ТВОРИМАЯ ЛЕГЕНДА

Пушкин сегодня - это не только создатель художественных образов; он сам - образ, созданный памятью и фантазией своего народа и обобщающий его представления о себе. Фигура Пушкина, как центральная, всесвязующая для русской культуры, не укладывается в плоскость конкретно-исторического времени, она обретает емкость легенды, в которой раскрываются устойчивые, непреходящие черты народного идеала.
      К сожалению, пока нет науки, изучающей реальные исторические личности как героев национальных легенд. Даже фольклор, относящийся к Пушкину (анекдоты, поверья и пр.), собран и изучен далеко не достаточно, в меньшей степени, чем предания о таких исторически-легендарных личностях, как Иван Грозный, Степан Разин, Петр I. Между тем пушкинская легенда укоренена в нынешнем сознании не менее, а пожалуй, более, чем какая-либо другая. Итак, речь идет о своеобразной мифологии, только не пришедшей к нам в готовом виде из доисторических времен, а той, которая складывается на исторической почве и в создании которой мы сами принимаем непосредственное участие - как звенья в цепи национальной памяти, дополненной идеализирующим воображением. Тот факт, что в России не сложилась (или была рано утрачена, дошла в крайне разрозненных фрагментах) система языческой, дохристианской мифологии (в отличие от древнегреческой, индийской, германской), активно влияет на процесс образования новой, современной мифологии, включающей в свой сакральный контекст много исторических фигур. Писателям и в особенности лирическим поэтам суждено занимать в этом национальном мифологическом пантеоне исключительно важное место.

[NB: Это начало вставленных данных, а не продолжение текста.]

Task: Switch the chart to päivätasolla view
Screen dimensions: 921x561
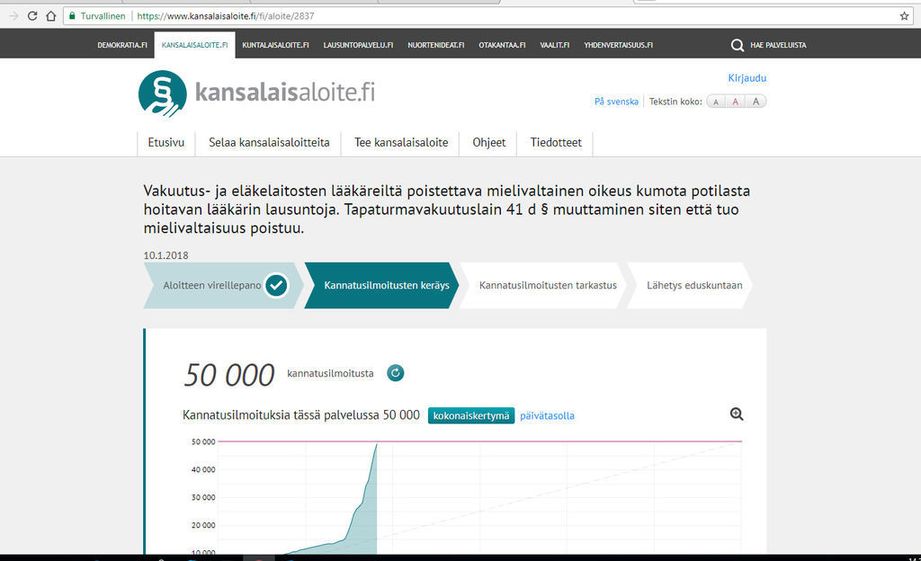Action: click(547, 416)
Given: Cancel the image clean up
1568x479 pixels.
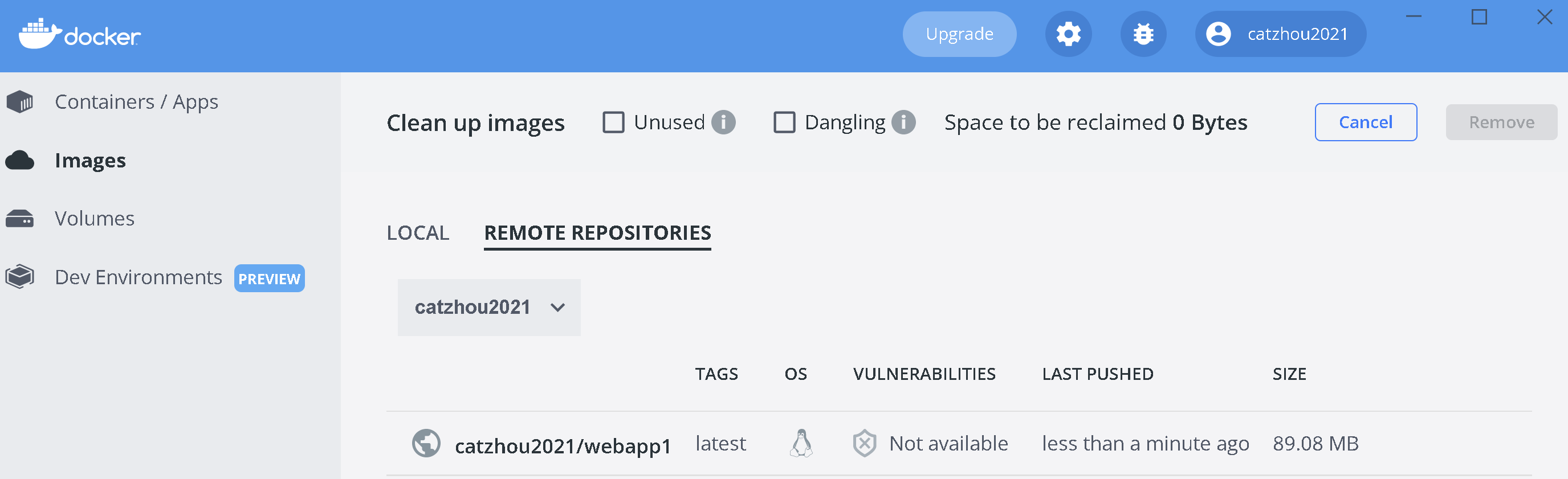Looking at the screenshot, I should [1365, 122].
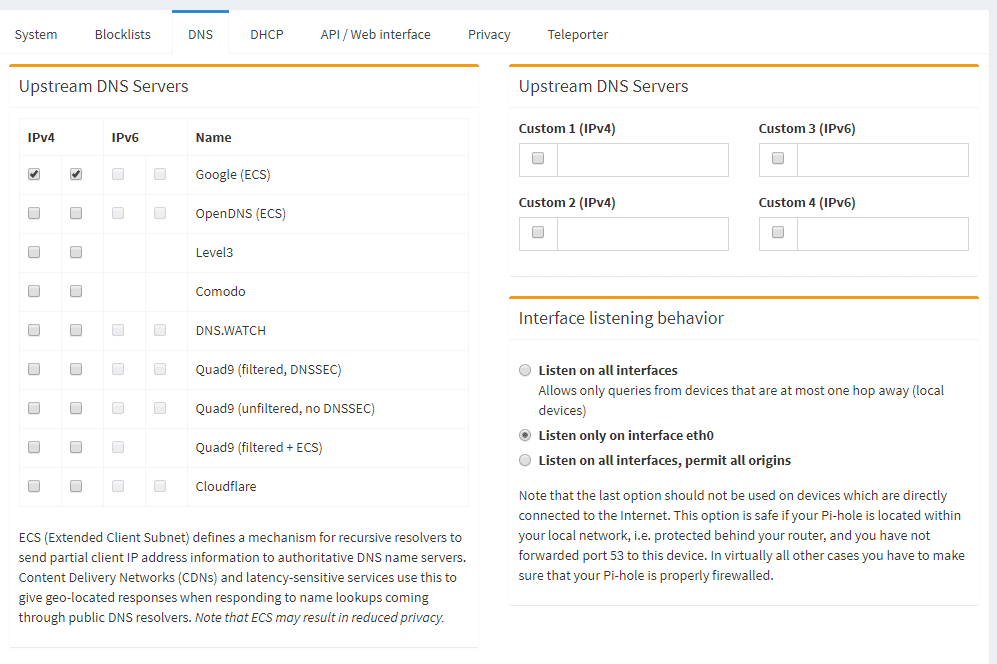
Task: Click the Custom 4 (IPv6) address field
Action: 882,234
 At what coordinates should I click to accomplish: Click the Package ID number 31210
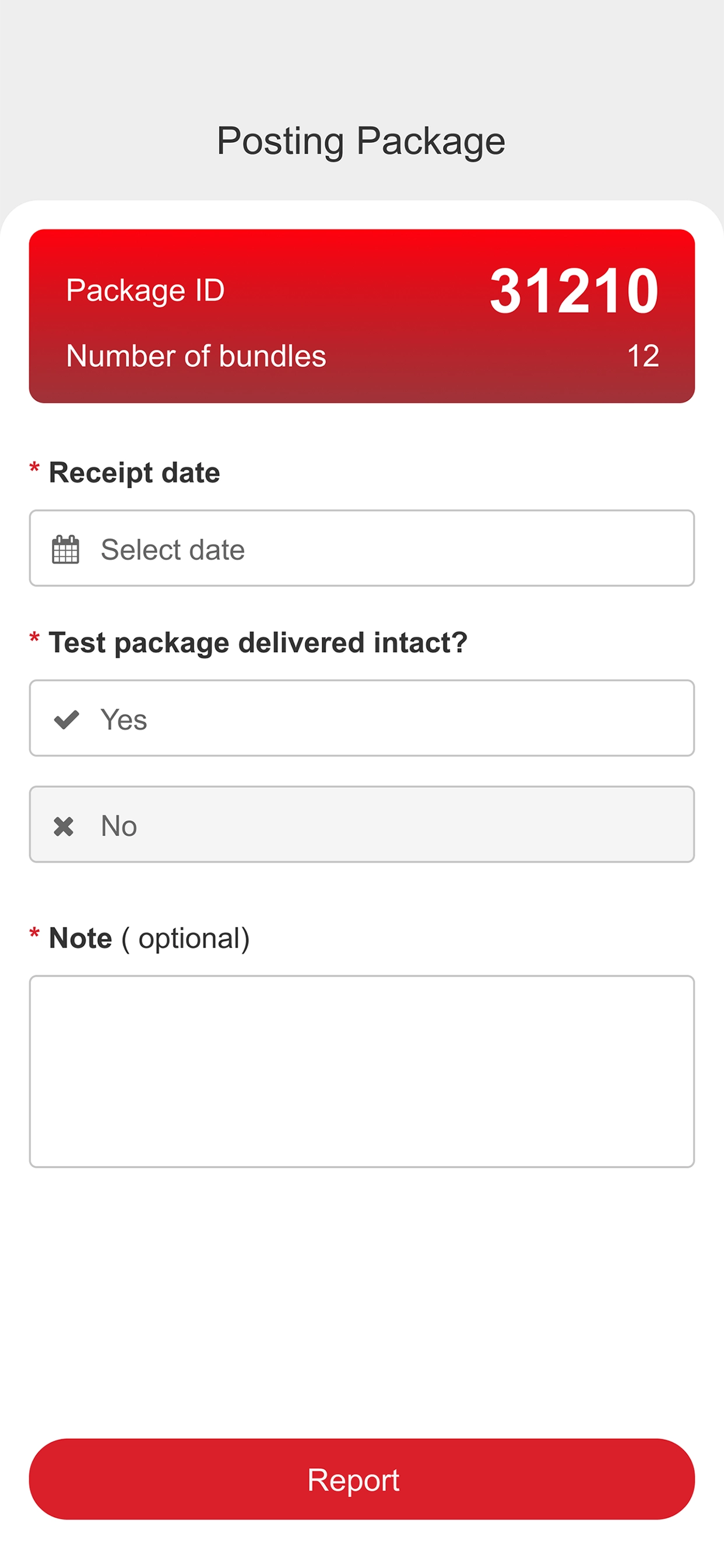(x=574, y=291)
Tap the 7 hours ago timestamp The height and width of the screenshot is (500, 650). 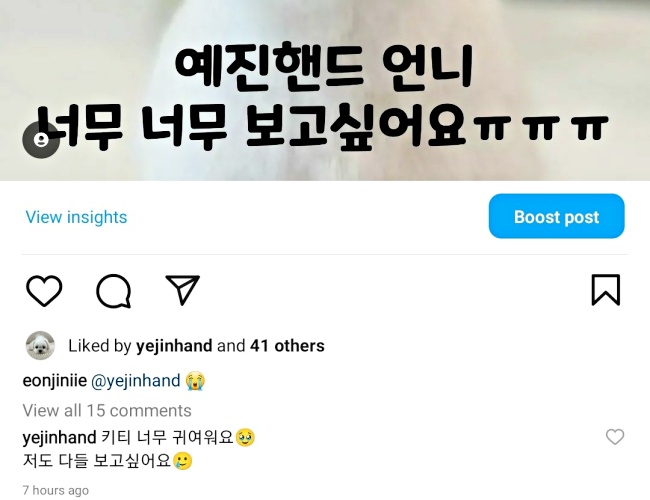pyautogui.click(x=56, y=490)
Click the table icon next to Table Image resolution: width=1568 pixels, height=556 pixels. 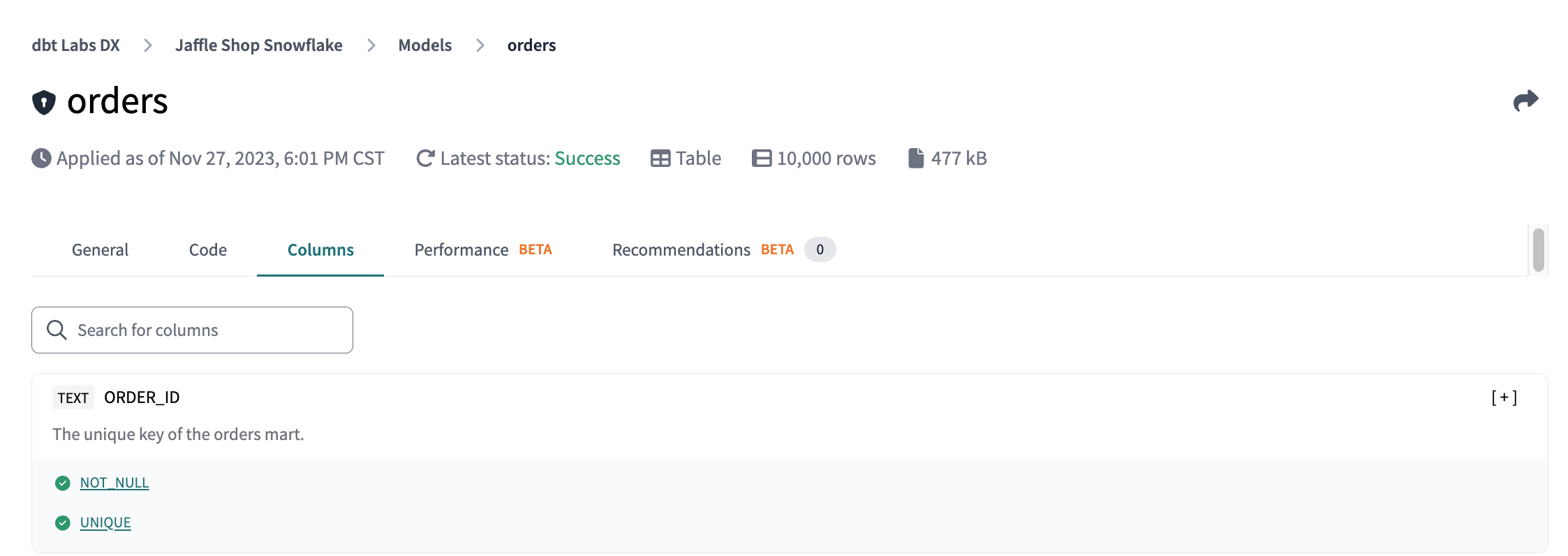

      Почему же именно о лирических поэтах складываются легенды - гораздо чаще, чем о прозаиках или драматургах? Миф, по определению,- это неразличимый сплав фантазии и реальности, это вымысел, принятый на веру и ставший поступком, это образ, переживаемый как факт. Но именно таков и лирический поэт - он неотделим с достаточной точностью от героя своих стихов. В лирике авторское "я" и "я" персонажа причудливо совмещаются и переливаются друг в друга, тогда как у эпика или драматурга они четко разделены самой манерой повествования или изображения в третьем лице: даже когда персонаж духовно близок автору, он все равно отдельное существо, не "я", а "он".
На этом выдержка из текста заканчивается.